Teredo is a protocol for tunnelling IPv6 over IPv4 using UDP packets standardized in RFC 4380. Teredo involves communication between four different parties:

Teredo has a control plane involving packets between all four parties and a data plane consisting of IPv6 packets travelling between Teredo client and native IPv6 server through the Teredo relay.

What is modified Teredo

Modified Teredo is a term I use to describe any protocol which makes use of a standard Teredo relay following the specification in RFC 4380 or later. Moreover modified Teredo means something in the communication between Teredo client, Teredo server, and native IPv6 server must deviate from RFC 4380.

Differences from RFC 4380

This peer-to-peer NAT64 network differs from RFC 4380 in three significant ways.

Teredo server to native IPv6 server

RFC 4380 involves ICMPv6 packets being sent from the Teredo server to the native IPv6 server.

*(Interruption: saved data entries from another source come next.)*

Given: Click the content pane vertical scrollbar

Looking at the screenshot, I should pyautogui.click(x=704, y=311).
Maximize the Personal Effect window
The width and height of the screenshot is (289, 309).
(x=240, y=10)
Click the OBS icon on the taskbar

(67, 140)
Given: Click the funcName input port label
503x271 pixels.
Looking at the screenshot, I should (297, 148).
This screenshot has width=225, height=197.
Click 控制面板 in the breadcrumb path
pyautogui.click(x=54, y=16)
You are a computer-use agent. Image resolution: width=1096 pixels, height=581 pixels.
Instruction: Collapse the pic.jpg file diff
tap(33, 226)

These packets are very prone to being dropped by packet filters and thus is one of the major sources of instability in standard Teredo communication.

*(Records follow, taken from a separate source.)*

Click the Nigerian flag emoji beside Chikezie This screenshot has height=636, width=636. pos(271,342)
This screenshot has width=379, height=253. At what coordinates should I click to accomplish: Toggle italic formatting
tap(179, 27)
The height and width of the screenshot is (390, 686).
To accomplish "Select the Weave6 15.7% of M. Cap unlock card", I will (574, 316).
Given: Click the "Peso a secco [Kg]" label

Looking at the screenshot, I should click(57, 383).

In this peer-to-peer network the IPv6 peers serve the role as native IPv6 servers. And because NAT64 traffic is always initiated from the IPv6 side, the packets from Teredo server to native IPv6 server are entirely unnecessary. For those reason this peer-to-peer network avoids those packets.

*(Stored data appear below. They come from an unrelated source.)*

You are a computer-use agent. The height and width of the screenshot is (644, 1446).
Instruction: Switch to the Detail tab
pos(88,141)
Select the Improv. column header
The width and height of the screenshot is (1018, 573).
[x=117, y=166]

Teredo client to Teredo server

RFC 4380 uses a UDP based protocols between Teredo client and Teredo server designed to keep the server stateless. In this peer-to-peer protocol the Teredo server also serves to coordinate communication between peers and thus cannot be stateless.

Instead of the UDP based protocol an entirely different protocol based on TLS over TCP is used.

IPv6 address assignments

RFC 4380 assigns one IPv6 addresses to a Teredo client during the setup communication between Teredo client and Teredo server which embeds the externally visible socket address of the Teredo client.

This peer-to-peer network however assigns addresses according to RFC 6052 which defines the address mapping for NAT64. This is possible because each Teredo server is given a /64 IPv6 range under the 2001::/32 prefix. And by using a different protocol between Teredo client and Teredo server it is possible to completely redefine how the allocated /64 range is subdivided.

The server assigns IPv6 addresses to each connected IPv4 peer as needed by NAT64 clients. Additionally each IPv4 peer is assigned one static address with an embedded RFC 1918 address.